Tourist visa applications from China have dropped by up to 80 percent during the past three months, a leading newspaper The Australian reports on Monday.
Chinese visitor numbers were down as much as 80 percent over the past three months after concerns over A/H1N1 flu and the global recession. In June, the numbers were down by 21 percent compared with the same period in 2008.
Incoming tourist applications from China - Australia's fastest- growing tourism market - have collapsed by up to 80 percent over the past three months, putting in doubt a forecast jump in numbers from the country of 6.4 percent this year, the report said.
In June, arrivals of total visitors from across northeast Asia fell 26 percent.
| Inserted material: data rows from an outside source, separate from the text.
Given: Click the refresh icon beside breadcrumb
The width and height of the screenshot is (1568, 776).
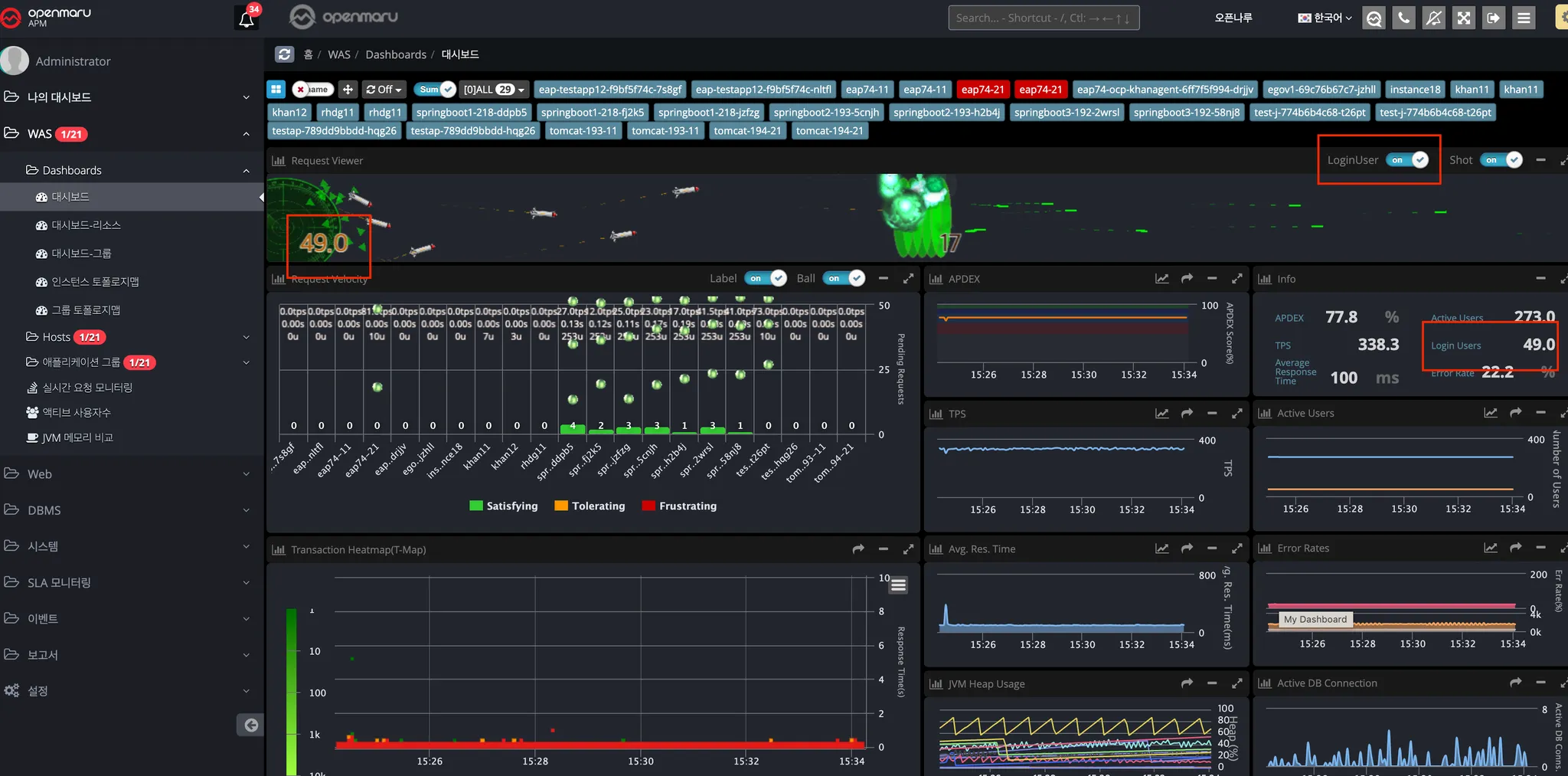Looking at the screenshot, I should coord(285,54).
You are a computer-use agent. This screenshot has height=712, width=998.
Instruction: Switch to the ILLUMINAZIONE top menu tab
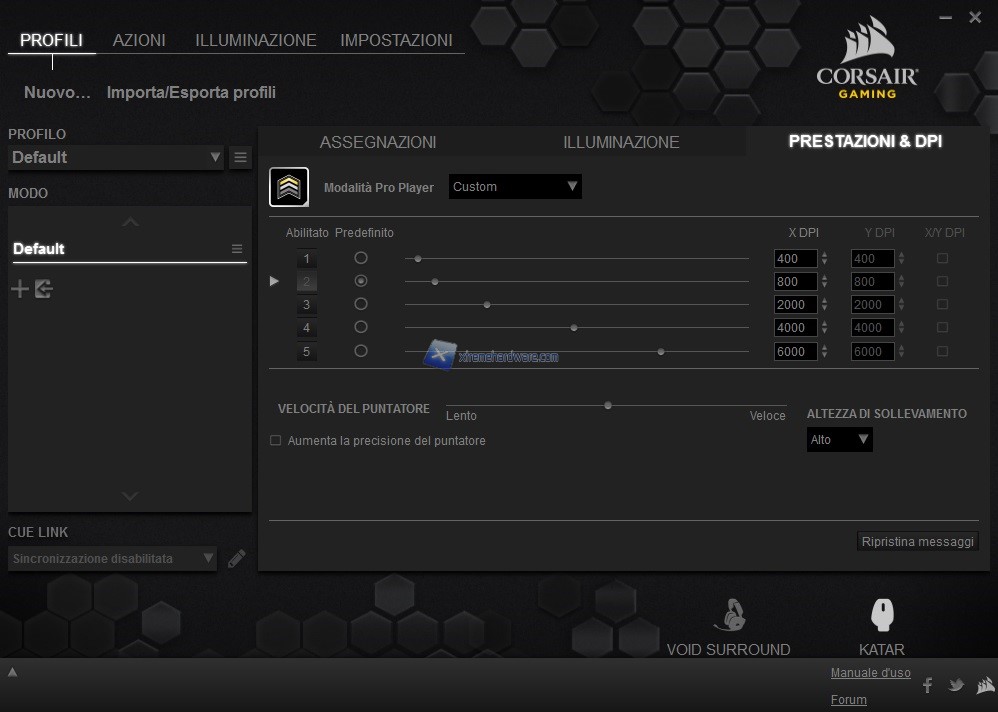pyautogui.click(x=255, y=40)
Last year, 356,000 Chinese visited Australia, spending a total of 2.2 billion Australian dollars (1.8 billion U.S. dollars). In the four months to April this year, just prior to the first confirmed case of A/H1N1 influenza in Sydney, 166,300 Chinese visitors had entered Australia, a six-percent increase on the same period last year.
By May, as Australia became one of the first countries in the world to be hard hit by the fast-spreading virus, 30 to 50 percent of bookings at agents in Beijing and Shanghai had been canceled.
In 2008, the top five origins for visitors to Australia were New Zealand, the United Kingdom, Japan, the United States and China. Tourism Australia's executive general manager for the eastern hemisphere Richard Beere said previously Australia was the first western nation to receive approved destination status from China 10 years ago and the market had been developing ever since.